Господин Ру, загорелый, курчавый, сверкнув зубами, улыбнулся без излишней скромности.
– Господин Ру, убедите мужа быть любезнее с людьми, которые могут быть ему полезны. Вокруг нас образуется пустота.
– Что вы, сударыня, помилуйте! – пробормотал г-н Ру и перевел разговор на другую тему.
– Крестьяне с трудом дотягивают положенные три года. Они страдают! Но никто об этом не знает, потому что все свои переживания они выражают самым обыденным образом. Оторванные от земли, которую любят животной любовью, они чувствуют себя на чужбине в неволе и впадают в немую, унылую и глубокую тоску, от которой их отвлекает только страх перед начальством и усталость. Все им кажется чужим и трудным. В нашей роте есть два бретонца, и они никак не запомнят фамилии полковника, хотя твердят ее уже полтора месяца. Каждое утро, выстроившись перед сержантом, мы повторяем вместе с ними эту фамилию, так как военное ученье одно для всех. Нашего полковника зовут Дюпон. То же самое и на других занятиях. Люди способные и ловкие вынуждены топтаться на одном месте из-за тупиц.
Господин Бержере спросил, в ходу ли у офицеров так же, как у сержанта Лебрека, воинственное красноречие.
– Наш капитан, – ответил г-н Ру, – еще юнец; он напротив, соблюдает самую изысканную вежливость. Это эстет, розенкрейцер.[9] Он рисует бледных дев и ангелов в розовых и зеленых облаках. А я сочиняю к этим картинкам подписи. Деваль несет всякие наряды на казарменном дворе, я же состою при капитане, который заказывает мне стихи. Он очарователен.

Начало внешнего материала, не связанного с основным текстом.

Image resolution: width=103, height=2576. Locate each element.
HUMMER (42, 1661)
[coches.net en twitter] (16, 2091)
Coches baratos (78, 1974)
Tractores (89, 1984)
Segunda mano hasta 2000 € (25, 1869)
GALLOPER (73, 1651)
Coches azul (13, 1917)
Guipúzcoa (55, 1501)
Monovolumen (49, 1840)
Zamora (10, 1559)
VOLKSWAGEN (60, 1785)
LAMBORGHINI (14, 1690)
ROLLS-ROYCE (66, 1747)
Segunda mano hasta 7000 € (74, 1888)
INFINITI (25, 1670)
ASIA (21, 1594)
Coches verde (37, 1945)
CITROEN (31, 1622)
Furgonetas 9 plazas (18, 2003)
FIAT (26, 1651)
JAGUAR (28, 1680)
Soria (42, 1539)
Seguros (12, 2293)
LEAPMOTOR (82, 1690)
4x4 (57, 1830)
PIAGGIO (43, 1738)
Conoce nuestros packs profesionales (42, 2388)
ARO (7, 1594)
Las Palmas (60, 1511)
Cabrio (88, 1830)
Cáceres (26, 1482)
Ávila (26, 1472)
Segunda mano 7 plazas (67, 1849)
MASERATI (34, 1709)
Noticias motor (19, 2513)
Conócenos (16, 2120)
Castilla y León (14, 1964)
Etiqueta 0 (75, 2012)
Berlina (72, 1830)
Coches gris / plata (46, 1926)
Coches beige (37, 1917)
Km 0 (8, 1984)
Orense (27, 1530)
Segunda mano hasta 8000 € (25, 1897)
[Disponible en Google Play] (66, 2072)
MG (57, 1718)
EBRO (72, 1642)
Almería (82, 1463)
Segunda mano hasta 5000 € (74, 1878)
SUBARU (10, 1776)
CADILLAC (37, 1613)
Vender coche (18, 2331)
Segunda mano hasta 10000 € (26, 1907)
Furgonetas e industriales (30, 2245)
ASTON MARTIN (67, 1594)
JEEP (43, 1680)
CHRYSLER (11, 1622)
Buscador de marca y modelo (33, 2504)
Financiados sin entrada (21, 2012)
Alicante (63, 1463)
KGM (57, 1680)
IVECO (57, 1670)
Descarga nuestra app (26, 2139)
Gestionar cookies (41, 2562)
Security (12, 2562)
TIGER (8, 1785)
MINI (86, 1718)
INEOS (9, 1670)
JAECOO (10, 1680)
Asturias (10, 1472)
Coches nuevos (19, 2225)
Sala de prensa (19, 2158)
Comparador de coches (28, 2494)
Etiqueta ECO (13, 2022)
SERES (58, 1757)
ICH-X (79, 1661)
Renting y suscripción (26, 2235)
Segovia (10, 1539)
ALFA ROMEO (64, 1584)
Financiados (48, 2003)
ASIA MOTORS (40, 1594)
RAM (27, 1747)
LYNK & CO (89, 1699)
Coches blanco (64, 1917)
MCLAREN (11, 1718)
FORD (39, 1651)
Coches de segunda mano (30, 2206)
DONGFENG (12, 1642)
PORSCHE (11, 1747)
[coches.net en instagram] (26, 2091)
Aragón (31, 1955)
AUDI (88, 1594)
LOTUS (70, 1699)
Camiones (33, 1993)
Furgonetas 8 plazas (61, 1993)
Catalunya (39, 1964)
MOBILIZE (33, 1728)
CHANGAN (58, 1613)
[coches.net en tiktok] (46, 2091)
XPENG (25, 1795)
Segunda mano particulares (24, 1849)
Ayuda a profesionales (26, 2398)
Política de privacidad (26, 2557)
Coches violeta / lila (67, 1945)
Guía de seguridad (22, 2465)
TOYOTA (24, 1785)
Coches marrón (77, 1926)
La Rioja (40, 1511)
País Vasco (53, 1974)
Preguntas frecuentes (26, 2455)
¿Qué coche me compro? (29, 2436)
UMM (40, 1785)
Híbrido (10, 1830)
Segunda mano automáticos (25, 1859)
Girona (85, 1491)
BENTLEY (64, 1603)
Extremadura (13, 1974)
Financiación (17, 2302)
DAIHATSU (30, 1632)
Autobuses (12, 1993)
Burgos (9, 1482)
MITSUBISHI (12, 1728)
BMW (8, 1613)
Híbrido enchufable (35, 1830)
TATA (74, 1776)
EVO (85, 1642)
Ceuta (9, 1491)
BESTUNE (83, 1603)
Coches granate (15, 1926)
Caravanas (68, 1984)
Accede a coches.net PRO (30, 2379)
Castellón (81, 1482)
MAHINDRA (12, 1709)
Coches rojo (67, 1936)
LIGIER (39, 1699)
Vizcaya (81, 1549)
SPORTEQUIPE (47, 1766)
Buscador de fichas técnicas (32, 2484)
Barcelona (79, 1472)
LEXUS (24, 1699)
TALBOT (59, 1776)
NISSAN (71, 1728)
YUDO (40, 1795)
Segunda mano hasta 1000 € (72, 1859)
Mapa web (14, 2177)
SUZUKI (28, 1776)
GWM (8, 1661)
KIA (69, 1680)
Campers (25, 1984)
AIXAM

Зовут его Марсель де Лажер, он выставляет свои картины в «Эвр» под псевдонимом Син.
– И этот тоже герой? – спросил г-н Бержере.
– Он – Георгий Победоносец, – ответил г-н Ру. – В военную службу он вкладывает какую-то мистику. Говорит, что это идеальное состояние. Слепо движешься к неведомой цели. Благоговейно, целомудренно и сурово идешь на необходимое и таинственное самопожертвование. Он восхитителен. Я учу его свободному стиху и ритмической прозе. Он сам начинает уже слагать гимны в честь армии. Он счастлив, он спокоен, он нежен. Одно только его огорчает: знамя. Синий, белый и красный цвета кажутся ему неподходящими и резкими. Ему хотелось бы, чтобы знамя было розовым или лиловым. Он мечтает о небесных стягах. «Если бы еще все три цвета, – говорит он с грустью, – шли от самого древка, как три вымпела на орифламме, это было бы терпимо. Но вертикальные полосы с нелепой резкостью пересекают развевающиеся складки!» Он страдает. Впрочем, он терпелив и мужественен. Говорю вам, это – Георгий Победоносец.
– По вашему описанию, – сказала г-жа Бержере, – он мне очень нравится.
И сказав это, она строго посмотрела на мужа.
– Ну, а других офицеров он не удивляет? – спросил г-н Бержере.